9. Notes from an Undisclosed Location: Someplace in the Mojave Desert, California, United States
© 2022 Brandy Dyess, CC BY-NC 4.0 https://doi.org/10.11647/OBP.0296.09
I was born in a place in the middle (Wisconsin) and have explored places on both ends (New York, Los Angeles). I now call a place in the Mojave Desert home.
And I have discovered myself in desolation.
In this place, watching the sunset is an event. My ritual is to stop whatever I’m doing and behold the experience. I can spend an entire day watching the clouds glide across the sky. And at night, I’m granted a front row seat for seemingly endless showers of meteors, backlit by the Milky Way.
It was in this place that uniquely creative spirits like Marta Becket, Mary Hunter Austin, Noah Purifoy and Leonard Knight constructed their own alternative worlds. I honor the outsiders. The people who don’t fit into the world as it is—and they’ve no other choice but to build a place for themselves.

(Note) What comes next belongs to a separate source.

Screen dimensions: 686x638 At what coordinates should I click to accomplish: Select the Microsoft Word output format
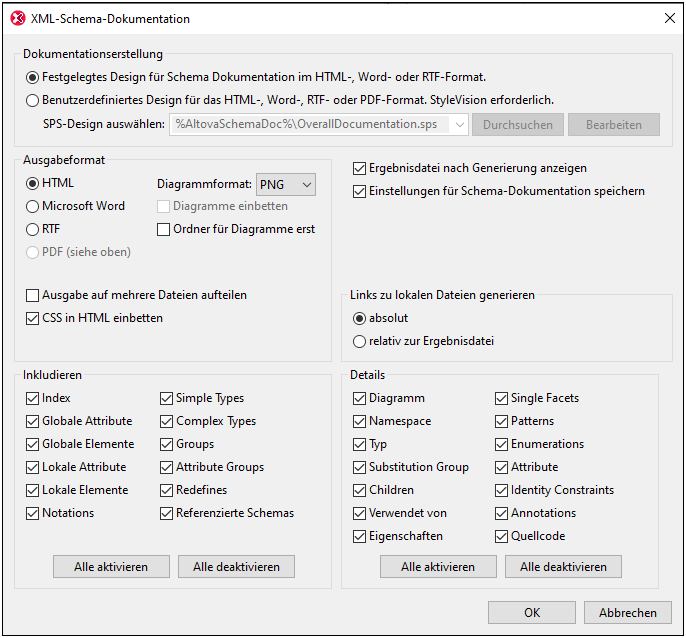[33, 206]
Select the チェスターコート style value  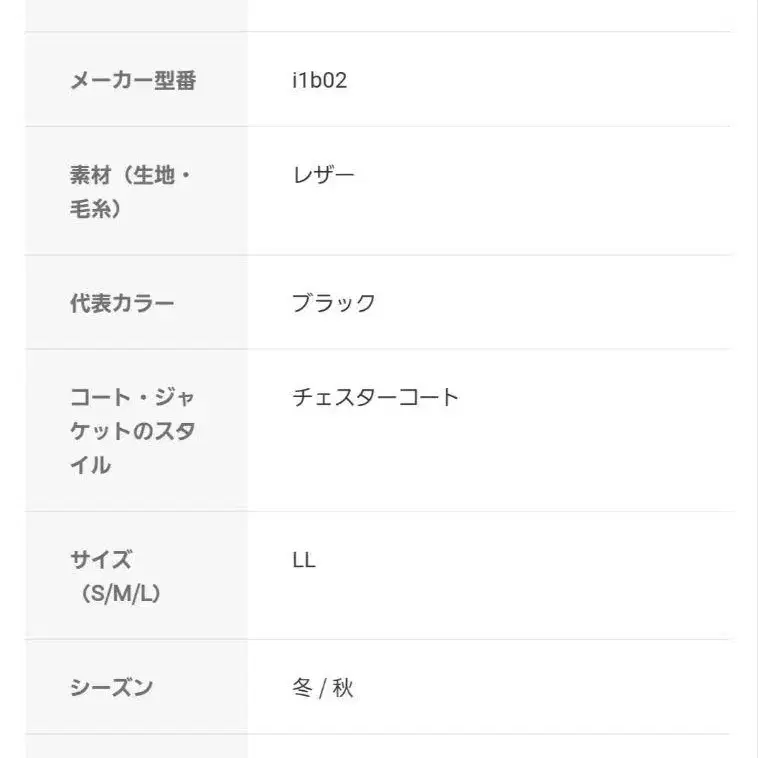tap(375, 397)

Joshua trees (Yucca brevifolia) are found only in this very particular geographic location. There’s unique soil here. Perhaps unique soil nourishes unique souls.
In this place, there is a delicate balance to things. And vast contrasts.
A heightened sensitivity develops. There’s a harshness—intense heat, bitter cold. And a softness—the cactus flower that opens to reveal a fine, delicate fur.
I try to show you the things I feel.
Silence becomes your favorite sound. On a warm, calm, autumn day, I sat outside and listened to the wind carry in the Winter.
I try to show you the things I hear.
Change is always happening. After weeks of brown and gray heaviness, one brilliant morning there is nothing but blooms and butterflies. A bee mistakes the tip of my purple pen for a flower.
I try to show you the things I see.
It is here that I have been the most alone. And the least lonely.
An isolated individualist. A cult of one.
In the solitude and space, there is quiet anarchy. Gentle revolution. Calm resistance. Fierce existence.
Perhaps I’ll hear the (police) Siren call of a place in the city once again—the shared spaces and forced intimacies—but for now, I’m selfish about my solitude.